In short, why does it seem like HMSA is always the brunt of negative reporting and never positive? If there's something to the picture I'm missing, I'd be grateful if you'd point it out to me.

Cyrus McNally



For more than 30 years, we have decried the poor state of our education system. We have poured tens of millions of dollars into it and it still fails to meet education requirements. Let me suggest some easy, cost-free solutions:

  • No school exemptions. You live in 'Aiea, for example, you go to school in 'Aiea; and your tax records will attest to where you live. When everyone becomes affected, everyone will see a need to do something about it.

  • Every city, county and state employee's child will attend public school where they live. This will put an end to lip service paid by politicians about how concerned they are about our educational system while they send their kids to private schools. If they want to send them there, they can find a job in private industry but not have tax dollars, which are paying their salaries, contribute to maintaining the educational divide.

  • School hours extended throughout the state to 4:30 p.m. It's inconceivable that a school day ends before 2 p.m.

  • Driving age raised to 18. This will alleviate traffic congestion, and since kids will go to school in their neighborhoods the need to drive is a moot point.

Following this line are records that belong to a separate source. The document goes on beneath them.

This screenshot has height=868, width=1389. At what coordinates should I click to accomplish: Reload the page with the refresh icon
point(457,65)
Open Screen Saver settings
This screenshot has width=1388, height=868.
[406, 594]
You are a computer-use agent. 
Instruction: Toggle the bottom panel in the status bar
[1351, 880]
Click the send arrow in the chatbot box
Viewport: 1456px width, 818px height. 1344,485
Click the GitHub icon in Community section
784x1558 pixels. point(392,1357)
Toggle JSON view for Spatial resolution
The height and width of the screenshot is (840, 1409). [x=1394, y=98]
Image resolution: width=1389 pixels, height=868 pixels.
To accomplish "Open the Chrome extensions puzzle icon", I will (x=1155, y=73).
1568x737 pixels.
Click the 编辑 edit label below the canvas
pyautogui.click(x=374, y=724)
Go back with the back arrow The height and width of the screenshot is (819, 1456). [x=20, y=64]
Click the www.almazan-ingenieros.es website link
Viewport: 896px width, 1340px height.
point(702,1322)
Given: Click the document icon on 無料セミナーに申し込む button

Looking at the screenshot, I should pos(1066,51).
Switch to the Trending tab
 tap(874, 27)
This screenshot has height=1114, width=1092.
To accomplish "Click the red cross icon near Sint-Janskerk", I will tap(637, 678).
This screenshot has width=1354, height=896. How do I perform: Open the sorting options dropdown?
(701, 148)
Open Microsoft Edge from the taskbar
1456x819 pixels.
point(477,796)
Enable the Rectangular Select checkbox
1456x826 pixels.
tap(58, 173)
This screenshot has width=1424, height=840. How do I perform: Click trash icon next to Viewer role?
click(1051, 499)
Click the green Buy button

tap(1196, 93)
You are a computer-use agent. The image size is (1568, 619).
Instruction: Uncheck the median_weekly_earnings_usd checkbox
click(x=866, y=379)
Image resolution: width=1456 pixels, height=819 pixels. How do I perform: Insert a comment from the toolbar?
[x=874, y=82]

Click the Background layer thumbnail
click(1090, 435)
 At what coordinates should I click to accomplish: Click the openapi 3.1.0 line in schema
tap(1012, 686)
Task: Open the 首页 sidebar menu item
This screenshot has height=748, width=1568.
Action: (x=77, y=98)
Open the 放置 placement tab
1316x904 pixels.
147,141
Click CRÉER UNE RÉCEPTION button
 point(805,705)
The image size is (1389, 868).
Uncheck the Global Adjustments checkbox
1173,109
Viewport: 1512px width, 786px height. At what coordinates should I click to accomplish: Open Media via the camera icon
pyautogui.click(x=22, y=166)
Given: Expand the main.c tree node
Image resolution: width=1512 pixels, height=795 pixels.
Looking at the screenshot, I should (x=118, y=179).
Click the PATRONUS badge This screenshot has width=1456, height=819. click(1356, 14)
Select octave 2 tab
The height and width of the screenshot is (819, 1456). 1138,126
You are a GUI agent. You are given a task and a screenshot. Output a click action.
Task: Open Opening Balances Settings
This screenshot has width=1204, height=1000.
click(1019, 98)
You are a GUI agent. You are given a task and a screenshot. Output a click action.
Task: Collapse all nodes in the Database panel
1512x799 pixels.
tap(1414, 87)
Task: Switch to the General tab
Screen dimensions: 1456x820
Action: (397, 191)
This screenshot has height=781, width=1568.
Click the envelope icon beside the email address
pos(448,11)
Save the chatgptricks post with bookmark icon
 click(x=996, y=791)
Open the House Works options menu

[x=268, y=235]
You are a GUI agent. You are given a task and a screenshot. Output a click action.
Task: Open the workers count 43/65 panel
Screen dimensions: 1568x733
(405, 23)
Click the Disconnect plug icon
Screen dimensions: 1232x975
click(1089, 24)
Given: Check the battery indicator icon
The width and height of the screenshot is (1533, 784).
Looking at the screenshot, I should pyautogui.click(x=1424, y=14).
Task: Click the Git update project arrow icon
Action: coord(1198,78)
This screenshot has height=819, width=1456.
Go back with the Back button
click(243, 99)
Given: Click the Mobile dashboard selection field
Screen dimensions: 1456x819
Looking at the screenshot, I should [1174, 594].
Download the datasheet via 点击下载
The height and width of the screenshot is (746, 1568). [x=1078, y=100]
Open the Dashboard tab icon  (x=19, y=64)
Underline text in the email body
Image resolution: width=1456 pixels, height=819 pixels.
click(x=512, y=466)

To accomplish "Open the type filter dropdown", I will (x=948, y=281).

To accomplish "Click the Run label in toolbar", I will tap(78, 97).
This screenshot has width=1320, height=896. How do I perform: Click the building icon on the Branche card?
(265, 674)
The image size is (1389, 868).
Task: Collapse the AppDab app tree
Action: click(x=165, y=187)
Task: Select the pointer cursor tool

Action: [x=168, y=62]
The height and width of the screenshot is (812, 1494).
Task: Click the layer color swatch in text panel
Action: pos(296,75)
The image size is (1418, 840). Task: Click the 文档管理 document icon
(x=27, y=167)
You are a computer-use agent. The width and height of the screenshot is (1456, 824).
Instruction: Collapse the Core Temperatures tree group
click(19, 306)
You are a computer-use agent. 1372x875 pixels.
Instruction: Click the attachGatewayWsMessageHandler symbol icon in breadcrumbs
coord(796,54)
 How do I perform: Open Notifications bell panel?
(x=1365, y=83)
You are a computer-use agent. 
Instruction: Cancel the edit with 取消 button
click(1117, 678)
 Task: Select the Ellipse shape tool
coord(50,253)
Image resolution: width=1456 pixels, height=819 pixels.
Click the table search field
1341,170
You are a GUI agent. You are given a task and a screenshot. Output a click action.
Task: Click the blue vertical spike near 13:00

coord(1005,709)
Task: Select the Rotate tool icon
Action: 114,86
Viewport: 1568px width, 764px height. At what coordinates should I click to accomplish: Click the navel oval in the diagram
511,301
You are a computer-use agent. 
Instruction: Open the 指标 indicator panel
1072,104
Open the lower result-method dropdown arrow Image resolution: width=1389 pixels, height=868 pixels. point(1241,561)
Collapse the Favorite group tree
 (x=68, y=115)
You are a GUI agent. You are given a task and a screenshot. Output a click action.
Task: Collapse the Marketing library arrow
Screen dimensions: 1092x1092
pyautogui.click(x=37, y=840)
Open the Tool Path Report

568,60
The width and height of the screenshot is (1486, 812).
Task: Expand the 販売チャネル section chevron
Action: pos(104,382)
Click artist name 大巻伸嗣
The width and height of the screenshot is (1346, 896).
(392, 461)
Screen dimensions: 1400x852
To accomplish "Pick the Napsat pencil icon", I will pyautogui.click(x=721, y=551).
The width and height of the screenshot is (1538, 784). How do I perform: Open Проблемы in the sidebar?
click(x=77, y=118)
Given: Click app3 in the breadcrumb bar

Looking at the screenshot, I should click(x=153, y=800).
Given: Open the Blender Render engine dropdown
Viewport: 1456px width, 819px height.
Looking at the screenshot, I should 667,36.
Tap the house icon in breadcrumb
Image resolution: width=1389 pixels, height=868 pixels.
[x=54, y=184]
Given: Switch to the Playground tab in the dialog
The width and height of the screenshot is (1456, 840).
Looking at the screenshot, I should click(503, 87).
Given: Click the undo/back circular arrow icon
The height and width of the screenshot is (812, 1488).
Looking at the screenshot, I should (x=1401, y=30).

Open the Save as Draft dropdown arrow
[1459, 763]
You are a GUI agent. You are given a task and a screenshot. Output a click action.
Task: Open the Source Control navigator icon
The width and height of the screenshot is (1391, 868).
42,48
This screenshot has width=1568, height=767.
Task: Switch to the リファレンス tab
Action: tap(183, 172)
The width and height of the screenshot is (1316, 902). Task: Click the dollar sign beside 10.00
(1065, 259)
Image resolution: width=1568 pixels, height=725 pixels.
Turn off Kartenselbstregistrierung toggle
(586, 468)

    We can solve and raise the level of education in the state of Hawai'i, but leadership is done by example, and I fear little of it is being shown. Of course, we can always throw more money at the problem and keep moaning about it.

    Greg Grajew



    It's distressing to read in Lillian Koller's Sept. 26 letter that the Department of Human Services considers 10 percent off the price of prescription medications to be a "deep discount."

    Many readers know they can get discounts of 25 percent or better on many brand-name pharmaceuticals just by shopping at Costco. Wal-Mart advertised that it is adding more generic drugs to its list for sale at $4 for a 30-day supply, and Target announced it would match Wal-Mart. If these for-profit entities can bargain effectively with manufacturers to reduce prices but Hawai'i will not, why does Koller still consider Rx Plus a success?

    Our Legislature, responding to testimony by Kokua Council and other organizations, passed a law with clear intent. Between July 1, 2004, and June 30, 2005, the Lingle administration was to have collaborated with other states to negotiate bulk-purchase discounts. It did not do this. Koller's letter confirms it.

    Candidates get to debate, but there's no debate with the people. If there were, our gubernatorial candidates would have to explain how they will relieve our seniors, people living with disabilities and those under the poverty level of the need to choose between food and medicine.